* **Written instruction**: Copy out all of the items below word for word, keeping every line as it appears.
⟨
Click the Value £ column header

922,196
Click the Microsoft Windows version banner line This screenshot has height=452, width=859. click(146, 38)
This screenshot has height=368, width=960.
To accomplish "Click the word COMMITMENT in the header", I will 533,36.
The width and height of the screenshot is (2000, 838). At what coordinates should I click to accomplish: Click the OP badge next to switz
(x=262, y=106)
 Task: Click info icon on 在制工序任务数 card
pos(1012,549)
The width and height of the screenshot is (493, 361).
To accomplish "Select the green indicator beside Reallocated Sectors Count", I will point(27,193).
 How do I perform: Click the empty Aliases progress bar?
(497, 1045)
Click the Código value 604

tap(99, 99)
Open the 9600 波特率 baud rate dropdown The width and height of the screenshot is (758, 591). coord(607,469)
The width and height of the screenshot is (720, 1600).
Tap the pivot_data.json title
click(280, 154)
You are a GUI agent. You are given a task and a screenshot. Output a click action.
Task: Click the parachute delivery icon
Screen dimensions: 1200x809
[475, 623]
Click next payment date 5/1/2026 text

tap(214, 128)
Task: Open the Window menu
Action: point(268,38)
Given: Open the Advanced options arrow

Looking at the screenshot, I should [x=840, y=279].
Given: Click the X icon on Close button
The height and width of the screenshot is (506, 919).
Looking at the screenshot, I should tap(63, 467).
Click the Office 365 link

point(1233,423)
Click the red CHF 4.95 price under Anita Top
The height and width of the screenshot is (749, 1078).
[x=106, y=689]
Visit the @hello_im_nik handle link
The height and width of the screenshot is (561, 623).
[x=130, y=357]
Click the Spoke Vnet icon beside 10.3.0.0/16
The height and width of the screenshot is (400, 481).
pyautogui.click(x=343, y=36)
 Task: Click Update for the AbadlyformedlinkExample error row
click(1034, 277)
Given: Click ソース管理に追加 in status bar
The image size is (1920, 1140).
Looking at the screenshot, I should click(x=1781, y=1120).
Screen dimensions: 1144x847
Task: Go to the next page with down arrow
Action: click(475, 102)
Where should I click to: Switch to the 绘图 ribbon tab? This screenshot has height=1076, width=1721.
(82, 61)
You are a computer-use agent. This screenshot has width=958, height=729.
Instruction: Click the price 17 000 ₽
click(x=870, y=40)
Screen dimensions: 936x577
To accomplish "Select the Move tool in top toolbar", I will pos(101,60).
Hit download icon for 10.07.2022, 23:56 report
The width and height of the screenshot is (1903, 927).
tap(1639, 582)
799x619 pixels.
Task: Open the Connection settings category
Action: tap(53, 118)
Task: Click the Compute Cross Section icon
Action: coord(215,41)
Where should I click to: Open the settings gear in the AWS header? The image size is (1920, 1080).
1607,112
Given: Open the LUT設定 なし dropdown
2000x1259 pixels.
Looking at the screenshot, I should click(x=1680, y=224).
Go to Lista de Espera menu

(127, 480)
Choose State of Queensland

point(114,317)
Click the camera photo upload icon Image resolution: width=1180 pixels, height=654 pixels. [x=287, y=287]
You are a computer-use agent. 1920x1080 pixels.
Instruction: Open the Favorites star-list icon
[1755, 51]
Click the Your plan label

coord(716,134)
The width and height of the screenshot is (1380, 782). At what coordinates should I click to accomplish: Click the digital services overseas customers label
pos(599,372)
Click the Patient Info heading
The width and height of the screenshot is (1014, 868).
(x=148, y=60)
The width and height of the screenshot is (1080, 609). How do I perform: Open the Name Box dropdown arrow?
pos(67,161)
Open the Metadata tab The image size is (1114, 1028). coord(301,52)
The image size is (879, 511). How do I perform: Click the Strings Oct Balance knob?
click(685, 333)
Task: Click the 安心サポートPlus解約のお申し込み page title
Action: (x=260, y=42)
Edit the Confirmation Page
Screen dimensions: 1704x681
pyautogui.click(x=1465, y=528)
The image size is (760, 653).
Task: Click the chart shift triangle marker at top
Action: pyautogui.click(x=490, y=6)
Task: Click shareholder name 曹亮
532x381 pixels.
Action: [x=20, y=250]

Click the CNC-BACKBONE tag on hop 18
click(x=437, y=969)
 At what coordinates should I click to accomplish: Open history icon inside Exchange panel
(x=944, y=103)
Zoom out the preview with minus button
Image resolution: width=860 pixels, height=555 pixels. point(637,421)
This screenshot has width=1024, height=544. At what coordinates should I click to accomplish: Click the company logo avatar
⟩
* **Solution to this exercise**:
Click the Value £ column header

922,196
Click the Microsoft Windows version banner line This screenshot has height=452, width=859. click(146, 38)
This screenshot has height=368, width=960.
To accomplish "Click the word COMMITMENT in the header", I will 533,36.
The width and height of the screenshot is (2000, 838). At what coordinates should I click to accomplish: Click the OP badge next to switz
(x=262, y=106)
 Task: Click info icon on 在制工序任务数 card
pos(1012,549)
The width and height of the screenshot is (493, 361).
To accomplish "Select the green indicator beside Reallocated Sectors Count", I will point(27,193).
 How do I perform: Click the empty Aliases progress bar?
(497, 1045)
Click the Código value 604

tap(99, 99)
Open the 9600 波特率 baud rate dropdown The width and height of the screenshot is (758, 591). coord(607,469)
The width and height of the screenshot is (720, 1600).
Tap the pivot_data.json title
click(280, 154)
You are a GUI agent. You are given a task and a screenshot. Output a click action.
Task: Click the parachute delivery icon
Screen dimensions: 1200x809
[475, 623]
Click next payment date 5/1/2026 text

tap(214, 128)
Task: Open the Window menu
Action: point(268,38)
Given: Open the Advanced options arrow

Looking at the screenshot, I should [x=840, y=279].
Given: Click the X icon on Close button
The height and width of the screenshot is (506, 919).
Looking at the screenshot, I should tap(63, 467).
Click the Office 365 link

point(1233,423)
Click the red CHF 4.95 price under Anita Top
The height and width of the screenshot is (749, 1078).
[x=106, y=689]
Visit the @hello_im_nik handle link
The height and width of the screenshot is (561, 623).
[x=130, y=357]
Click the Spoke Vnet icon beside 10.3.0.0/16
The height and width of the screenshot is (400, 481).
pyautogui.click(x=343, y=36)
 Task: Click Update for the AbadlyformedlinkExample error row
click(1034, 277)
Given: Click ソース管理に追加 in status bar
The image size is (1920, 1140).
Looking at the screenshot, I should click(x=1781, y=1120).
Screen dimensions: 1144x847
Task: Go to the next page with down arrow
Action: click(475, 102)
Where should I click to: Switch to the 绘图 ribbon tab? This screenshot has height=1076, width=1721.
(82, 61)
You are a computer-use agent. This screenshot has width=958, height=729.
Instruction: Click the price 17 000 ₽
click(x=870, y=40)
Screen dimensions: 936x577
To accomplish "Select the Move tool in top toolbar", I will pos(101,60).
Hit download icon for 10.07.2022, 23:56 report
The width and height of the screenshot is (1903, 927).
tap(1639, 582)
799x619 pixels.
Task: Open the Connection settings category
Action: tap(53, 118)
Task: Click the Compute Cross Section icon
Action: coord(215,41)
Where should I click to: Open the settings gear in the AWS header? The image size is (1920, 1080).
1607,112
Given: Open the LUT設定 なし dropdown
2000x1259 pixels.
Looking at the screenshot, I should click(x=1680, y=224).
Go to Lista de Espera menu

(127, 480)
Choose State of Queensland

point(114,317)
Click the camera photo upload icon Image resolution: width=1180 pixels, height=654 pixels. [x=287, y=287]
You are a computer-use agent. 1920x1080 pixels.
Instruction: Open the Favorites star-list icon
[1755, 51]
Click the Your plan label

coord(716,134)
The width and height of the screenshot is (1380, 782). At what coordinates should I click to accomplish: Click the digital services overseas customers label
pos(599,372)
Click the Patient Info heading
The width and height of the screenshot is (1014, 868).
(x=148, y=60)
The width and height of the screenshot is (1080, 609). How do I perform: Open the Name Box dropdown arrow?
pos(67,161)
Open the Metadata tab The image size is (1114, 1028). coord(301,52)
The image size is (879, 511). How do I perform: Click the Strings Oct Balance knob?
click(685, 333)
Task: Click the 安心サポートPlus解約のお申し込み page title
Action: (x=260, y=42)
Edit the Confirmation Page
Screen dimensions: 1704x681
pyautogui.click(x=1465, y=528)
The image size is (760, 653).
Task: Click the chart shift triangle marker at top
Action: pyautogui.click(x=490, y=6)
Task: Click shareholder name 曹亮
532x381 pixels.
Action: [x=20, y=250]

Click the CNC-BACKBONE tag on hop 18
click(x=437, y=969)
 At what coordinates should I click to accomplish: Open history icon inside Exchange panel
(x=944, y=103)
Zoom out the preview with minus button
Image resolution: width=860 pixels, height=555 pixels. point(637,421)
This screenshot has width=1024, height=544. At what coordinates should I click to accomplish: Click the company logo avatar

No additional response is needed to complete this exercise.